His books are actually packed with reliable near-future predictions. I'm convinced that even the most extreme ideas from his earlier work will one day be realities.
tdvance
14-October-2006, 04:26 PM
Tom Clancy's "Debt of Honor"--SPOILER--
an angry, defeated (in the just-finished war between US and Japan) Japanese airline pilot got final revenge by flying the fully-fueled airliner into the Capitol building, killing the President and half of congress. A few years later, watching the news showing a tape of the World Trade Center being hit by the plane, I recalled the book and the striking similarity.
Todd
Gillianren
14-October-2006, 07:14 PM
There's a similar sequence at the end of the book of The Running Man, by Richard Bachman. (Okay, Stephen King. But if you're not going to respect the psuedonym, you have to file The Adventures of Huckleberry Finn under Clemens.) Which is why I pretty much just rolled my eyes when people referred to it as "unthinkable"; several people had thought of it, clearly!
ZaphodBeeblebrox
14-October-2006, 10:37 PM
Tom Clancy's "Debt of Honor"--SPOILER--
an angry, defeated (in the just-finished war between US and Japan) Japanese airline pilot got final revenge by flying the fully-fueled airliner into the Capitol building, killing the President and half of congress. A few years later, watching the news showing a tape of the World Trade Center being hit by the plane, I recalled the book and the striking similarity.
Todd
Especially Since, By What Phantom Wolf has Quoted Previously ...

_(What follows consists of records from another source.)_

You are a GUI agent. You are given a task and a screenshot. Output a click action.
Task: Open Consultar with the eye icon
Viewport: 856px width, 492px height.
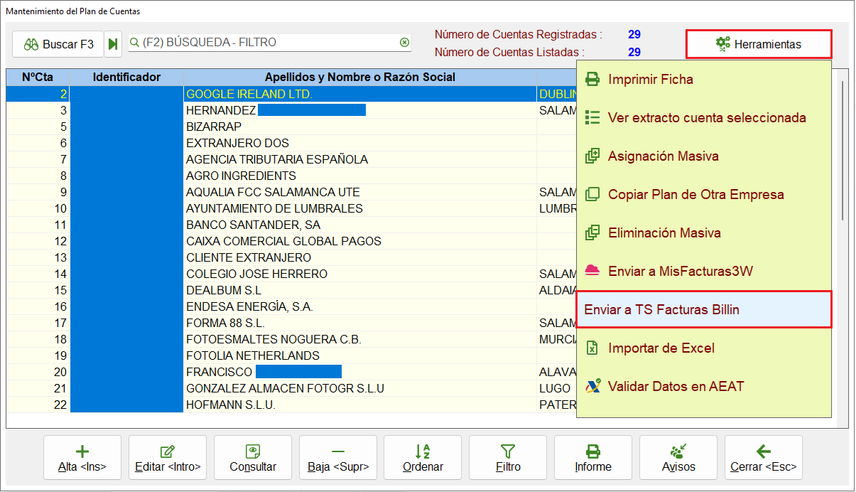(253, 459)
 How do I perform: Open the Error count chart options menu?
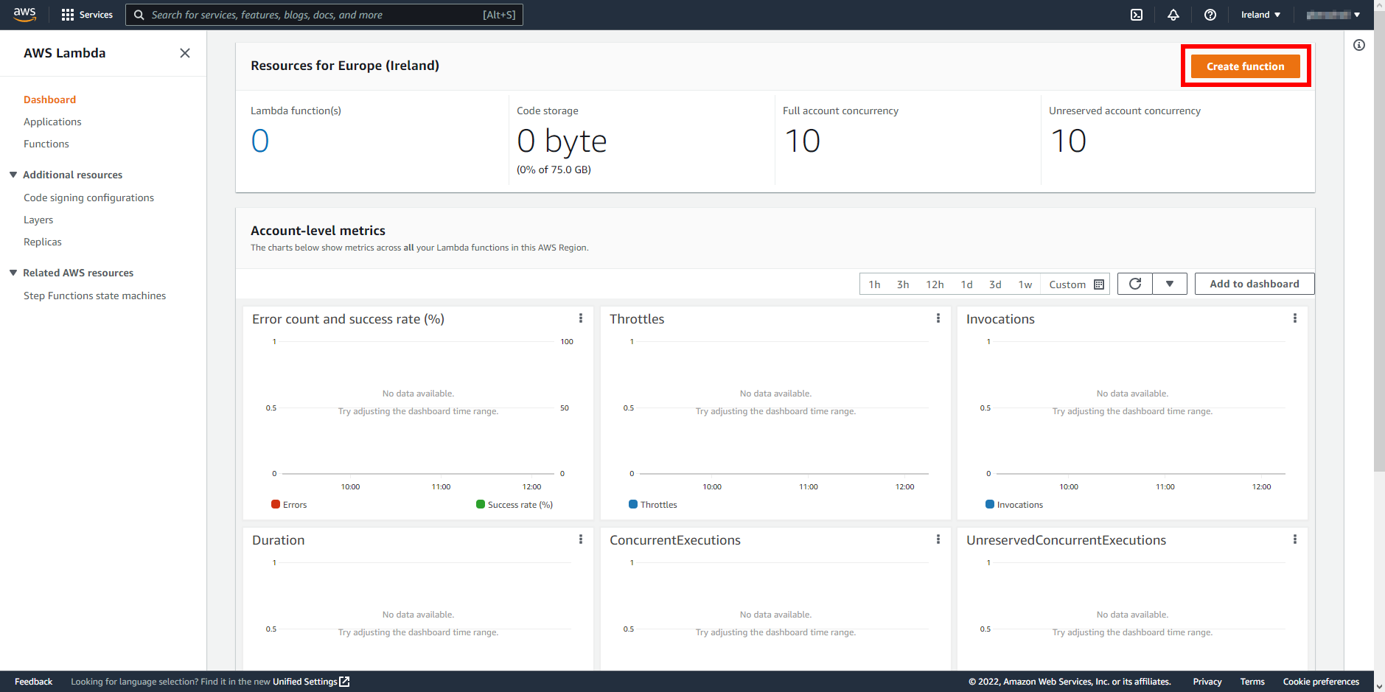click(580, 318)
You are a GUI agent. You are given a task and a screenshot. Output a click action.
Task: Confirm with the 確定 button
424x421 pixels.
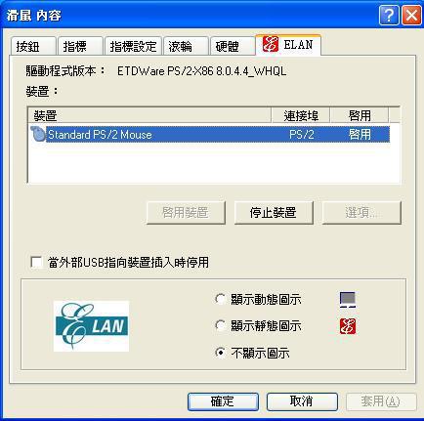coord(223,401)
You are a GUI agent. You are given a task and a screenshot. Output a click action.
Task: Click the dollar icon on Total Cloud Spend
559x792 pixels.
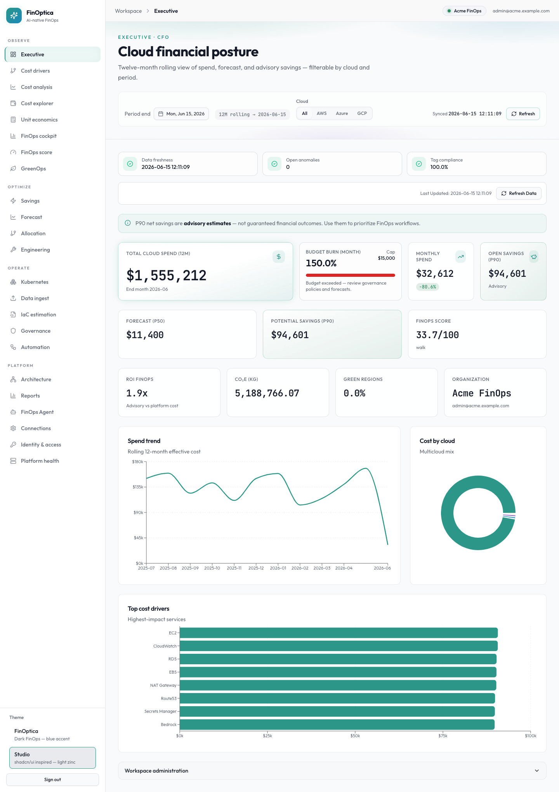coord(279,257)
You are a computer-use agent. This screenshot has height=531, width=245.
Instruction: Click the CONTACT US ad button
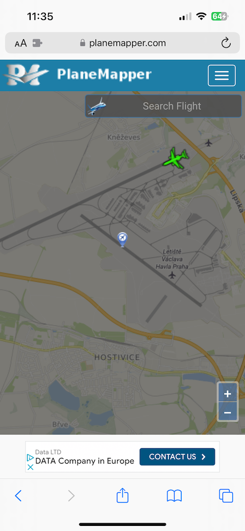point(177,456)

The Airliner that Hit The Pentagon, Was ORIGINALLY Intended to Strike The US Capitol ...
If he Hadn't Over-Shot and The Scaffolding on The Army Section Hadn't Caught his Eye, Our Legislative Branch Could've Been Beheaded!
:eek:
PhantomWolf
16-October-2006, 01:55 AM
The Airliner that Hit The Pentagon, Was ORIGINALLY Intended to Strike The US Capitol ...
Flight 77 was believed to be targeted to the White House, but hit the Pentagon after turning to sharply and losing too much height to be able to get back on target.
Flight 93 was the one belived to be targeting the Capitol.
ZaphodBeeblebrox
16-October-2006, 02:49 PM
The Airliner that Hit The Pentagon, Was ORIGINALLY Intended to Strike The US Capitol ...
Flight 77 was believed to be targeted to the White House, but hit the Pentagon after turning to sharply and losing too much height to be able to get back on target.
Flight 93 was the one belived to be targeting the Capitol.
You're Riight ...
I ALWAYS Get those Two Confused ...
Still though, If Not for The Passengers and Crew of Flight 93, Tom Clancy's Horrible Vision May have Been Realized After All!
:think:
Doodler
19-October-2006, 06:32 PM
http://www.msnbc.msn.com/id/15329396/
Holy Romulan Empire, Batman!
ZaphodBeeblebrox
19-October-2006, 06:44 PM
http://www.msnbc.msn.com/id/15329396/
Holy Romulan Empire, Batman!
WHOA ...
That's Even Better Than a Stealth Bomber ...
I Wonder What Siize an Object Wiill Have to Be For it to Work, The Mind Siimply Boggles at The Possibilities!